A Winchester serial burglar with more than 70 previous convictions is behind bars today after being jailed at the city's crown courts.

Paul Coppard was jailed after admitting five more offences to add to his long record, including a raid on a pensioner's house just before midnight last New Year's Eve.

Coppard, 35, had already pleaded guilty to two counts of burglary, one attempted burglary, one burglary non-dwelling, one charge of theft and one of handling when he was sentenced by Judge William Taylor at Winchester Crown Court.

The court heard how Coppard, of no fixed address, had broken into the elderly woman's house on St James' Terrace after smashing a window to get in.

The lady had woken the next morning to find bloodstains by her windowsill and subsequent DNA testing showed the blood belonged to Coppard.

Coppard also carried out another burglary on the same night, this time hitting the Warner Solicitors office on Jewry Street in the city centre.

Again Coppard got in through a broken window and left DNA evidence behind at the scene, though this time he claimed he had got in to find somewhere to sleep - despite police finding a hoard of electrical items gathered together as though they were about to be taken.

Coppard was also sentenced on a charge of handling stolen goods - after he stole a mountain bike from a 13-year-old pupil at Winchester College and was later stopped by police riding the £500 machine around the city centre, and theft for stealing a minidisc player from another college pupil.

A fifth sentence was also handed out for the burglary of a house in Christchurch Road in Winchester in May this year.

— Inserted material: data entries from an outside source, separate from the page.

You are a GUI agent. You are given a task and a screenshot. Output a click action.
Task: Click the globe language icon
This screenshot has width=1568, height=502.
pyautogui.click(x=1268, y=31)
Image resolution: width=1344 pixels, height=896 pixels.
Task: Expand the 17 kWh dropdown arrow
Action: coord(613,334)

The owner had come back from holiday to find police officers in her front room who told her she had been burgled and more than £500 worth of jewellery taken. Again Coppard was caught after leaving blood by the window he had broken to gain entry and DNA evidence proving it was him.

Sentencing him to two-and-a-half years for the burglaries, along with nine months concurrent for the other offences, Judge William Taylor told Coppard: "You are still only 35-years-old, yet prior to today you have already made some 69 appearances before the court in the last 19-years.

"I give you credit for your pleas, but the reality is that apart from being caught red-handed and night with stolen material, you left your blood at the scene of the offences so you had little option but to plead.

"I regret there's no other way to deal with you today than jail, because of the seriousness of the offences.

"But, I urge that on you release, the probation service be ordered to give you support to ensure you don't fall back into drug misuse and crime."